▸ Task details
Output each entry verbatim.

Recorded data START

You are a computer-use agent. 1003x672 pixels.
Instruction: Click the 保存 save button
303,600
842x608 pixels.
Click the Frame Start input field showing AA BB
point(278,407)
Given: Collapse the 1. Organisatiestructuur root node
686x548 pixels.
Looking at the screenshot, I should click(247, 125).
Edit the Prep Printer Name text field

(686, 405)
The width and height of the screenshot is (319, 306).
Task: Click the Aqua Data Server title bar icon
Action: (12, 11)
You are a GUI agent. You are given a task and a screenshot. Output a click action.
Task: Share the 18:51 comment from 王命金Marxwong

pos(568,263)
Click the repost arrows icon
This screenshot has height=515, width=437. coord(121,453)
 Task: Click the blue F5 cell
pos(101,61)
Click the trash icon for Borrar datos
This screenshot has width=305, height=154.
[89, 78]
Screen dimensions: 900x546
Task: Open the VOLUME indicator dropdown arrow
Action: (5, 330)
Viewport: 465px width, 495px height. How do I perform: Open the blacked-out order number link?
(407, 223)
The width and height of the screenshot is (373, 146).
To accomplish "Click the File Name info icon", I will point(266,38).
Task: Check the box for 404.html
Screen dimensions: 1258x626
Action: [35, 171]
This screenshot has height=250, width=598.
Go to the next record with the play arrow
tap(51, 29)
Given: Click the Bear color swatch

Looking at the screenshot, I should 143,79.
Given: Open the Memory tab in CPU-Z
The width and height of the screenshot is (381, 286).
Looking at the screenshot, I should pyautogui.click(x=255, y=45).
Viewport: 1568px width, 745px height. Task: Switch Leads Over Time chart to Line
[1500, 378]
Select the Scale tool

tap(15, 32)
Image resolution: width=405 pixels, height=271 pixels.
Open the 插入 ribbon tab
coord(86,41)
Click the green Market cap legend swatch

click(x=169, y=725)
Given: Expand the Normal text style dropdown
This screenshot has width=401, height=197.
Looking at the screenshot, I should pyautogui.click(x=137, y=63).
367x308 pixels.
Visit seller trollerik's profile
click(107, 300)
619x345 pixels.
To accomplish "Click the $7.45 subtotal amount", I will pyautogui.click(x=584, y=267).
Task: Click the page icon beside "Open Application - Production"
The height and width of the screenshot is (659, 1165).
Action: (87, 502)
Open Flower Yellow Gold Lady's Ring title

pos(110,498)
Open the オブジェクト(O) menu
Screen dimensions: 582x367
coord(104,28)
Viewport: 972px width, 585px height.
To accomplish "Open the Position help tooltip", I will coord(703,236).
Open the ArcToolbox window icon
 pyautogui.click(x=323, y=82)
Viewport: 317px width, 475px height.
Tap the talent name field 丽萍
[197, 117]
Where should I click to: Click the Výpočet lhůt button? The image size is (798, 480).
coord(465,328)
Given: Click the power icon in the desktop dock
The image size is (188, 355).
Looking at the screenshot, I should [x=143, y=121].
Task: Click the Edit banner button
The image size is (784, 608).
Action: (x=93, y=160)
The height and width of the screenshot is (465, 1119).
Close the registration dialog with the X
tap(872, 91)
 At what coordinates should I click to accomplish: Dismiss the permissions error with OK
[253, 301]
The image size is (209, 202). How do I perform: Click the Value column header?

Recorded data END

▸ Task response
You are a computer-use agent. 1003x672 pixels.
Instruction: Click the 保存 save button
303,600
842x608 pixels.
Click the Frame Start input field showing AA BB
point(278,407)
Given: Collapse the 1. Organisatiestructuur root node
686x548 pixels.
Looking at the screenshot, I should click(247, 125).
Edit the Prep Printer Name text field

(686, 405)
The width and height of the screenshot is (319, 306).
Task: Click the Aqua Data Server title bar icon
Action: (12, 11)
You are a GUI agent. You are given a task and a screenshot. Output a click action.
Task: Share the 18:51 comment from 王命金Marxwong

pos(568,263)
Click the repost arrows icon
This screenshot has height=515, width=437. coord(121,453)
 Task: Click the blue F5 cell
pos(101,61)
Click the trash icon for Borrar datos
This screenshot has width=305, height=154.
[89, 78]
Screen dimensions: 900x546
Task: Open the VOLUME indicator dropdown arrow
Action: (5, 330)
Viewport: 465px width, 495px height. How do I perform: Open the blacked-out order number link?
(407, 223)
The width and height of the screenshot is (373, 146).
To accomplish "Click the File Name info icon", I will point(266,38).
Task: Check the box for 404.html
Screen dimensions: 1258x626
Action: [35, 171]
This screenshot has height=250, width=598.
Go to the next record with the play arrow
tap(51, 29)
Given: Click the Bear color swatch

Looking at the screenshot, I should 143,79.
Given: Open the Memory tab in CPU-Z
The width and height of the screenshot is (381, 286).
Looking at the screenshot, I should pyautogui.click(x=255, y=45).
Viewport: 1568px width, 745px height. Task: Switch Leads Over Time chart to Line
[1500, 378]
Select the Scale tool

tap(15, 32)
Image resolution: width=405 pixels, height=271 pixels.
Open the 插入 ribbon tab
coord(86,41)
Click the green Market cap legend swatch

click(x=169, y=725)
Given: Expand the Normal text style dropdown
This screenshot has width=401, height=197.
Looking at the screenshot, I should pyautogui.click(x=137, y=63).
367x308 pixels.
Visit seller trollerik's profile
click(107, 300)
619x345 pixels.
To accomplish "Click the $7.45 subtotal amount", I will pyautogui.click(x=584, y=267).
Task: Click the page icon beside "Open Application - Production"
The height and width of the screenshot is (659, 1165).
Action: (87, 502)
Open Flower Yellow Gold Lady's Ring title

pos(110,498)
Open the オブジェクト(O) menu
Screen dimensions: 582x367
coord(104,28)
Viewport: 972px width, 585px height.
To accomplish "Open the Position help tooltip", I will coord(703,236).
Open the ArcToolbox window icon
 pyautogui.click(x=323, y=82)
Viewport: 317px width, 475px height.
Tap the talent name field 丽萍
[197, 117]
Where should I click to: Click the Výpočet lhůt button? The image size is (798, 480).
coord(465,328)
Given: Click the power icon in the desktop dock
The image size is (188, 355).
Looking at the screenshot, I should [x=143, y=121].
Task: Click the Edit banner button
The image size is (784, 608).
Action: (x=93, y=160)
The height and width of the screenshot is (465, 1119).
Close the registration dialog with the X
tap(872, 91)
 At what coordinates should I click to accomplish: Dismiss the permissions error with OK
[253, 301]
The image size is (209, 202). How do I perform: Click the Value column header?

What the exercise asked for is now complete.